There was a moment's silence. Then Quillan said, "You mentioned you'd picked up a clue to what they're after. What was that?"

"Well, that's a curious thing," Reetal said. "On the trip out here, a young girl name of Solvey Kinmarten attached herself to me. She didn't want to talk much, but I gathered she was newly married, and that her husband was on board and was neglecting her. She's an appealing little thing, and she seemed so forlorn and upset that I adopted her for the rest of the run. After we arrived, of course, I pretty well forgot about the Kinmartens and their troubles.

"A few hours ago, Solvey suddenly came bursting into the suite where I'm registered. She was shaking all over. After I calmed her down a bit, she spilled out her story. She and her husband, Brock Kinmarten, are rest wardens. With another man named Eltak, whom Solvey describes as 'some sort of crazy old coot,' they're assigned to escort two deluxe private rest cubicles to a very exclusive sanatorium on Mezmiali. But Brock told Solvey at the beginning of the trip that this was a very unusual assignment, that he didn't want her even to come near the cubicles.
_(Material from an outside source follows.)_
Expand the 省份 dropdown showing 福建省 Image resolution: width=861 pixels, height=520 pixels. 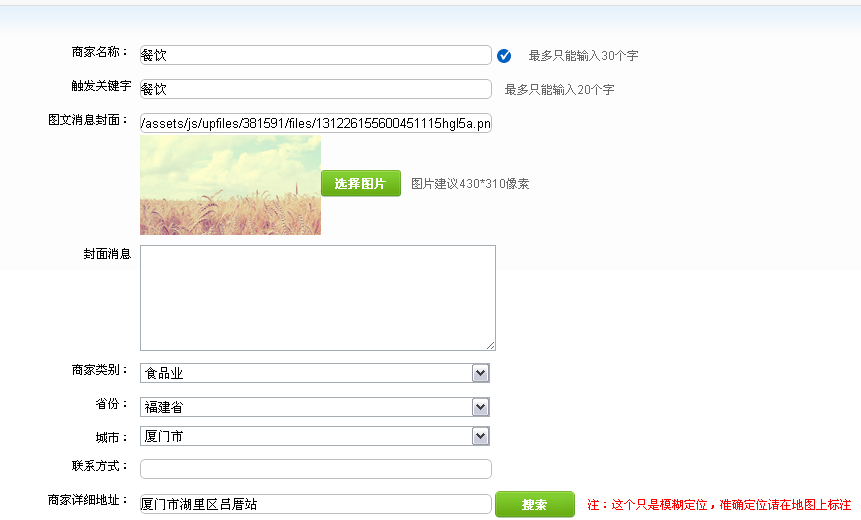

That wouldn't have bothered her so much, she says, but on the way here Brock became increasingly irritable and absent-minded. She knew he was worrying about the cubicles, and she began to wonder whether they weren't involved in something illegal. The pay was very high; they're both getting almost twice the regular warden fee for the job. One day, she found an opportunity to do a little investigating.

"The cubicles are registered respectively to a Lady Pendrake and a Major Pendrake. Lady Pendrake appears to be genuine; the cubicle is unusually large and constructed somewhat differently from the ones with which Solvey was familiar, but it was clear that it had an occupant. However, the life indicator on 'Major Pendrake's cubicle registered zero when she switched it on. If there was something inside it, it wasn't a living human being.